By 1913, the Rockefeller family controlled some 24 mines, under the auspices of the Colorado Fuel and Iron Company (CFI). John D. was retired by this time and John D. Rockefeller Jr. ("Junior") was in charge. The 39-year-old shared his father's disgust for unions. In addition, the CFI mines were losing money and Junior wanted to prove to his father that he could turn them around.
CFI paid the miners just $1.68 per day in scrip, which they could then only spend in Rockefeller stores and in rent for their company shacks.
As I've mentioned before, the accident rate in the mines of this era was horrid. In Colorado alone, some 79 died in a single CFI explosion back in 1910, and in 1913, statewide, 464 Colorado miners were killed or maimed. It also needs to be noted that the death rate in Colorado was far greater than in states where the UMW was recognized.
Any efforts to reform the CFI mines were met with disdain. The owners from time to time made concessions and then immediately fell back on them. In the fall of 1913, the miners struck.
The owners' boss on the scene wielding day-to-day control was LaMont Montgomery Bowers, a man who rejected mediation of any kind. Bowers hired 300 gunmen, procured 8 machine guns and obtained an armored car the miners called "the Death
Special."
The miners feared that they would be evicted from their shacks and they were, with 12,000 men, women and children being thrown into the rain. Gun battles erupted and several strikers were killed.
Author Harold Evans relates the tale of Junior's appearance before a Congressional committee on the killings. When asked whether the action was justified, Junior replied, at "any cost." As Evans writes, Rockefeller found it necessary "to defend the great national principle, the freedom of the workers not to have a union do things for them which they and the company did not think were in their interests." John Sr. liked what Junior said so much, he sent him 10,000 shares of CFI stock.
In 1914, the violence intensified at CFI's mines and the National Guard was called in. The Guard was to escort the strikebreakers (scabs) into the mines. But the governor of Colorado didn't have the funds to pay the militia so LaMont Bowers pressured the bankers in the state to cough up the money to do so.
On April 24, 1914, lieutenant Karl Linderfelt had the Guard open up the guns on the miners in the town of Ludlow. Linderfelt was described as a "psychopathic sadist," a charge one can not refute when it's known that he also had the militia, at the same time, attack the camp where the miners had sent their families out of harm's way.
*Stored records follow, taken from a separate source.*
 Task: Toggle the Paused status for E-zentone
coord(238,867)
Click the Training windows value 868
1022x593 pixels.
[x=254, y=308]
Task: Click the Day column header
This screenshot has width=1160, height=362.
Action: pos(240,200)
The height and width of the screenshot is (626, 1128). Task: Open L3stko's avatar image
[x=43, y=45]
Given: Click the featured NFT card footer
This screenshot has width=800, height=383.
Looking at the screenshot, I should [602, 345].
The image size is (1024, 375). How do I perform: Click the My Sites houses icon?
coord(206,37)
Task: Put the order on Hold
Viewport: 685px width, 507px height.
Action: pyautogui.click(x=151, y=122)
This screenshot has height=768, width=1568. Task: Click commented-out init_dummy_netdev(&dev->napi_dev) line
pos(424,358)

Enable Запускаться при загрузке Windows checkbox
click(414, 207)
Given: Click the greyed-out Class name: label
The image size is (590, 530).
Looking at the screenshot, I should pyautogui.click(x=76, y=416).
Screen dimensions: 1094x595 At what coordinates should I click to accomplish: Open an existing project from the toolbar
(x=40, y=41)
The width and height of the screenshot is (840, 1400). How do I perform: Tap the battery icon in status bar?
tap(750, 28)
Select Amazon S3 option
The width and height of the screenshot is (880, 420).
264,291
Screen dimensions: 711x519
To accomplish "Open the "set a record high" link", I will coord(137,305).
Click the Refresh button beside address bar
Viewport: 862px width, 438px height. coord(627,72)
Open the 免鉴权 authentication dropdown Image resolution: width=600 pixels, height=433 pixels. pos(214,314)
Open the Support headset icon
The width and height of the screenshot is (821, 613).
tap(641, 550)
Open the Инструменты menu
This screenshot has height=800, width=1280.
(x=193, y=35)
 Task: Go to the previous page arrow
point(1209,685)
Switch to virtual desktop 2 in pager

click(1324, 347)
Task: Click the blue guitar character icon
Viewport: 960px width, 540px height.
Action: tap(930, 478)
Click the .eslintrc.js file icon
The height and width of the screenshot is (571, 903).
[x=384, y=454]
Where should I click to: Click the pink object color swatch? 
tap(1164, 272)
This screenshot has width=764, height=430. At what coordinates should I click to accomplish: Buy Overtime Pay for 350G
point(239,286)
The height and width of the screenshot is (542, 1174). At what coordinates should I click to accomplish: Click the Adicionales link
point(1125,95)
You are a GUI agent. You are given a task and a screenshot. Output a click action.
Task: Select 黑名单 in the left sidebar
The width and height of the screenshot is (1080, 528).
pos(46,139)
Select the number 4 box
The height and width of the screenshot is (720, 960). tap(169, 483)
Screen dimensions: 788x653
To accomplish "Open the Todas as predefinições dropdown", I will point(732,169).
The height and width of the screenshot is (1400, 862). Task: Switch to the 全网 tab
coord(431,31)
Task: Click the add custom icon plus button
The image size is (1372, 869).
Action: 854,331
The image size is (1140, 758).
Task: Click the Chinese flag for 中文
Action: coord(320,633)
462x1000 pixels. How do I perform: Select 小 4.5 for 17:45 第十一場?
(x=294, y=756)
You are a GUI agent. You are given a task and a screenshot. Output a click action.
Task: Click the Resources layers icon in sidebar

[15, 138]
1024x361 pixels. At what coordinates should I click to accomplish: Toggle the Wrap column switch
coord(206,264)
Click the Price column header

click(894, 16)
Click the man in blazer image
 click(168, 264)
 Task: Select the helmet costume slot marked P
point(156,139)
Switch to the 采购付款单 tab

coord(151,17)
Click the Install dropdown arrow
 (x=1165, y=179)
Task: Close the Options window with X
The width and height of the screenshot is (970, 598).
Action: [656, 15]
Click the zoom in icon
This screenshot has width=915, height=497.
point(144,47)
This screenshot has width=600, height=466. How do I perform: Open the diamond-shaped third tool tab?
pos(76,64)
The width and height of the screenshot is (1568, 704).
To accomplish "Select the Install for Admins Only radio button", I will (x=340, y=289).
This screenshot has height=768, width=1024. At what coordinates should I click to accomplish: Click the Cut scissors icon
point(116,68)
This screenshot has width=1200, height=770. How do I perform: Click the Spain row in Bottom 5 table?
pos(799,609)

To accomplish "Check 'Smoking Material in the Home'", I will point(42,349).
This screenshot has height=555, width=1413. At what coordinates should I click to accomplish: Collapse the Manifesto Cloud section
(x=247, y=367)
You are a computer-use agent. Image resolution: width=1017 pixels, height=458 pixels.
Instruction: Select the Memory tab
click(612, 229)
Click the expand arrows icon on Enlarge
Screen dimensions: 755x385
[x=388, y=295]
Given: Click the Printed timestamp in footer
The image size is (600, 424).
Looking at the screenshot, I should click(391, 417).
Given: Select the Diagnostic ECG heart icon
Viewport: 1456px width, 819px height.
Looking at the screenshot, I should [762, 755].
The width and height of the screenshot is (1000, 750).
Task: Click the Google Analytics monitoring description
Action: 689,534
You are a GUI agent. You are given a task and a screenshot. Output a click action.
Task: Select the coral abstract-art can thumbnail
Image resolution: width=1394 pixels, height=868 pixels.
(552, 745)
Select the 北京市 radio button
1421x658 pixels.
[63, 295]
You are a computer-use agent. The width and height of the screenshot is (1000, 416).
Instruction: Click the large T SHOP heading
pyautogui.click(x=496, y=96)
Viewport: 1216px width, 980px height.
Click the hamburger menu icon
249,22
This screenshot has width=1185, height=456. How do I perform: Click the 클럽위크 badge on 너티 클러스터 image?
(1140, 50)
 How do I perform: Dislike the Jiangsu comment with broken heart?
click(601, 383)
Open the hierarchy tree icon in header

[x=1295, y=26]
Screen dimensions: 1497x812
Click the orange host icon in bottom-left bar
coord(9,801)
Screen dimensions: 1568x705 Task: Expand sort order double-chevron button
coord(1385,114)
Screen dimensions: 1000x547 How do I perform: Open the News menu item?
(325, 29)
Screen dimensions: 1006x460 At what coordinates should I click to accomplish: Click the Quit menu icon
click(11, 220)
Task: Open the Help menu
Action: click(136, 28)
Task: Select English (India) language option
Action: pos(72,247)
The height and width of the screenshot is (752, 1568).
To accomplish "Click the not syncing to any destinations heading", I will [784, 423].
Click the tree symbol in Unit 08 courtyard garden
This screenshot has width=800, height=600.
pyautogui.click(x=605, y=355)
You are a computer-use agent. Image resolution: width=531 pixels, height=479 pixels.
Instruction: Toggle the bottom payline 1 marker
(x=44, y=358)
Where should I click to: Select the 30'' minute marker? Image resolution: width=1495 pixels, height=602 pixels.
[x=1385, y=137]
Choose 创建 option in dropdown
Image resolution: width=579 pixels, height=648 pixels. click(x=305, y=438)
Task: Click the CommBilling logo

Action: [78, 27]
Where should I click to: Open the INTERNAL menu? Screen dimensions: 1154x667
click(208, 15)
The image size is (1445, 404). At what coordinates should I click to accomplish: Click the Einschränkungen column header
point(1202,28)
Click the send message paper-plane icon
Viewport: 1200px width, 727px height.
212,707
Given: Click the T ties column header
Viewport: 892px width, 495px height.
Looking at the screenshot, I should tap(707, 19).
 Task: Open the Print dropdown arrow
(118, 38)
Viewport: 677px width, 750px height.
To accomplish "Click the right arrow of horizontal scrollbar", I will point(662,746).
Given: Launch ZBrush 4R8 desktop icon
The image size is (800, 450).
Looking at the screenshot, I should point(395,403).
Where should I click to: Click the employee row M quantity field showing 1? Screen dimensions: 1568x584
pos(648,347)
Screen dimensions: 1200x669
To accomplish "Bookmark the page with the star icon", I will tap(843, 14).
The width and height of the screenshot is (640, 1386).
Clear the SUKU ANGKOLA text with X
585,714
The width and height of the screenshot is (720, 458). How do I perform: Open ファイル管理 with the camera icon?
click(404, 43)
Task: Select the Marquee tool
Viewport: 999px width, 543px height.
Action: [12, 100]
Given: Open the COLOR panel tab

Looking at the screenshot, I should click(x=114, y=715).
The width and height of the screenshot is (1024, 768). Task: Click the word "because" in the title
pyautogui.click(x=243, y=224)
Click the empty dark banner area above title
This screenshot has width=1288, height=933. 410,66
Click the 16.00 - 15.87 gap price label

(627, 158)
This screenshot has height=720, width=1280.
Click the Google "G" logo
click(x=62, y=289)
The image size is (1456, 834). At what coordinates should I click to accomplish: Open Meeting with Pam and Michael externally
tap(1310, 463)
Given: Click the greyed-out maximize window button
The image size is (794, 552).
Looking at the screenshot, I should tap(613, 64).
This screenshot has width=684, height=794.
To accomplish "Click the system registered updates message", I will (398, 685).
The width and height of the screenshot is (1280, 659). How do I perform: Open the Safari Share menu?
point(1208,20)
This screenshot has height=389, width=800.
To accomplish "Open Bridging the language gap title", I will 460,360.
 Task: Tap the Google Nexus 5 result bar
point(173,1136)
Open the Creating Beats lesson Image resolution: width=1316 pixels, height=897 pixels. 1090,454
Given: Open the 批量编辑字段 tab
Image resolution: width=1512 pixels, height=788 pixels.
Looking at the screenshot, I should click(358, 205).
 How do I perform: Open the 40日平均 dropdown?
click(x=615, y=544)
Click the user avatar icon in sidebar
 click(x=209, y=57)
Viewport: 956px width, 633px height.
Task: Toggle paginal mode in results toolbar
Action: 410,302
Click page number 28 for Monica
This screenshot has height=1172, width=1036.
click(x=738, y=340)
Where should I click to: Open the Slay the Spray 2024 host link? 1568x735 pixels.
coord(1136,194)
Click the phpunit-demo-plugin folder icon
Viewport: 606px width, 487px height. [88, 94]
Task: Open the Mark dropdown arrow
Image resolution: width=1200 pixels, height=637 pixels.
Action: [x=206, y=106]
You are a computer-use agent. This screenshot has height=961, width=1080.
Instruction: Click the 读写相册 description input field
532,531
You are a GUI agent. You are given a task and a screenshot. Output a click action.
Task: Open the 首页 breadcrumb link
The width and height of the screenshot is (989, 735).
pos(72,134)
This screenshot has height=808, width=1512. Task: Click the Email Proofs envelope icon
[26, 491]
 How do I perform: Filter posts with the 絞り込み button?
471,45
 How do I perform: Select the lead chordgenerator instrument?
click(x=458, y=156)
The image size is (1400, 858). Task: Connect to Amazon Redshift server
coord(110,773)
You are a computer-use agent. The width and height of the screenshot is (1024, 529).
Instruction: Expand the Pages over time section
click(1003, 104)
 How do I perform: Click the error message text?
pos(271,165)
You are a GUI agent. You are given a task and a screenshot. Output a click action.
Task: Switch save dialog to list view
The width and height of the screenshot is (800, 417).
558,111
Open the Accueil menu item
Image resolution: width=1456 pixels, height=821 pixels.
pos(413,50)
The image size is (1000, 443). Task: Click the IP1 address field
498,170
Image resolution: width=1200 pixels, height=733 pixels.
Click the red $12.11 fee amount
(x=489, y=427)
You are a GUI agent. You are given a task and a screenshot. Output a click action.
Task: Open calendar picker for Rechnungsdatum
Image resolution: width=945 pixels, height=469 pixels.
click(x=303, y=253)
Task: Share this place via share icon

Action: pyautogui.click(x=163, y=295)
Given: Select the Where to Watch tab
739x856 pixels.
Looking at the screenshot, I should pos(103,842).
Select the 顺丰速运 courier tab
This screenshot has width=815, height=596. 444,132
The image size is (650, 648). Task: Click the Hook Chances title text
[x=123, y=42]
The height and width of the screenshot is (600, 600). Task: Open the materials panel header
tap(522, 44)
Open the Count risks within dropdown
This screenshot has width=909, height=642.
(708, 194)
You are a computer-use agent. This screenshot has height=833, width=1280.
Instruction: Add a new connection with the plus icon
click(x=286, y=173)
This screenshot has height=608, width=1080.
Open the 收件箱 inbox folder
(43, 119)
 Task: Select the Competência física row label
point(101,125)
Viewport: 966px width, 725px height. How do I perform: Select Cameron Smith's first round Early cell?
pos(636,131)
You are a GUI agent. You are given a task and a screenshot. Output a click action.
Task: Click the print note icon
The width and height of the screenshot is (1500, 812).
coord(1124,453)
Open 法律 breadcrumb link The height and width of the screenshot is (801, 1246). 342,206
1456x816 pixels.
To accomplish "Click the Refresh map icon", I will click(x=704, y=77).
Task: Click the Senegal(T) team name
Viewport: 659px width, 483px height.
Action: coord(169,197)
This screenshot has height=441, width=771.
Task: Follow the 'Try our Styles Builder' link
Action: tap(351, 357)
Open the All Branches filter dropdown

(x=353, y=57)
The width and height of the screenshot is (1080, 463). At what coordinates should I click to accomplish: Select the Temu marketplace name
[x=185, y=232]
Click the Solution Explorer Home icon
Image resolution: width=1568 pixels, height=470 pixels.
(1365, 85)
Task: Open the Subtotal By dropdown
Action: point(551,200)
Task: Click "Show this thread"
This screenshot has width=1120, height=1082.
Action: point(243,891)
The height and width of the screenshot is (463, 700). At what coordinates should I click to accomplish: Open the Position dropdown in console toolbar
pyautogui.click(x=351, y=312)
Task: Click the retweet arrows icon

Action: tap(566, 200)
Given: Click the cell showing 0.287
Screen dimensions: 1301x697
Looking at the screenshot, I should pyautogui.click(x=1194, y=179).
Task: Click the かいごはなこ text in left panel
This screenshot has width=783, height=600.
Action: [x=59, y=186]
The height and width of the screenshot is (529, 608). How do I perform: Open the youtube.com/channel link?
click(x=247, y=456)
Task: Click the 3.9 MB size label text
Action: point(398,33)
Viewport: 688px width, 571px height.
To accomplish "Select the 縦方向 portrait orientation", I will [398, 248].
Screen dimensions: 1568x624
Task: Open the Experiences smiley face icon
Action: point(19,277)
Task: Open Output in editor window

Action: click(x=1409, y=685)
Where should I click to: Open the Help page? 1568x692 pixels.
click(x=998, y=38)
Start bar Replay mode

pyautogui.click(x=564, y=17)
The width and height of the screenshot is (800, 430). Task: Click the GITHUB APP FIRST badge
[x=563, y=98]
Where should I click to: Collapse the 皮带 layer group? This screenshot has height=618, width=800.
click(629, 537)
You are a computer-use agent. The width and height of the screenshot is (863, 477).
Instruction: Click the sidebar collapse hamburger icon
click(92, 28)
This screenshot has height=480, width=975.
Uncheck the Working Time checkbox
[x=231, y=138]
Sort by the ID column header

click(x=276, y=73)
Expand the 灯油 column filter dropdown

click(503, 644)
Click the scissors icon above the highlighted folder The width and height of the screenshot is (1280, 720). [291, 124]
As the militia moved in to the families' camp, many of the Guard were drunk when they torched a tent, suffocating 2 women along with 11 children who were hiding in a dirt bunker (hereafter known as the "Black Hole of Ludlow"). The miners then fought back but were totally outgunned. 30 were killed, as well as 3 Guardsmen. Strike leader Louis Tikas was among the victims, having been tortured before he was shot to death.
When news of the action swept the country, condemnation of CFI and the Rockefellers was swift. On April 28, President Wilson sent in federal troops to quell the unrest, but by the time order was restored, at least 74 had died. Linderfelt personally beat one miner to death.
In 1915, both LaMont Bowers and Junior confessed before the Senate Committee on Industrial Relations that the massacre was a disgrace. Junior then allowed a form of company union in the CFI-owned mines.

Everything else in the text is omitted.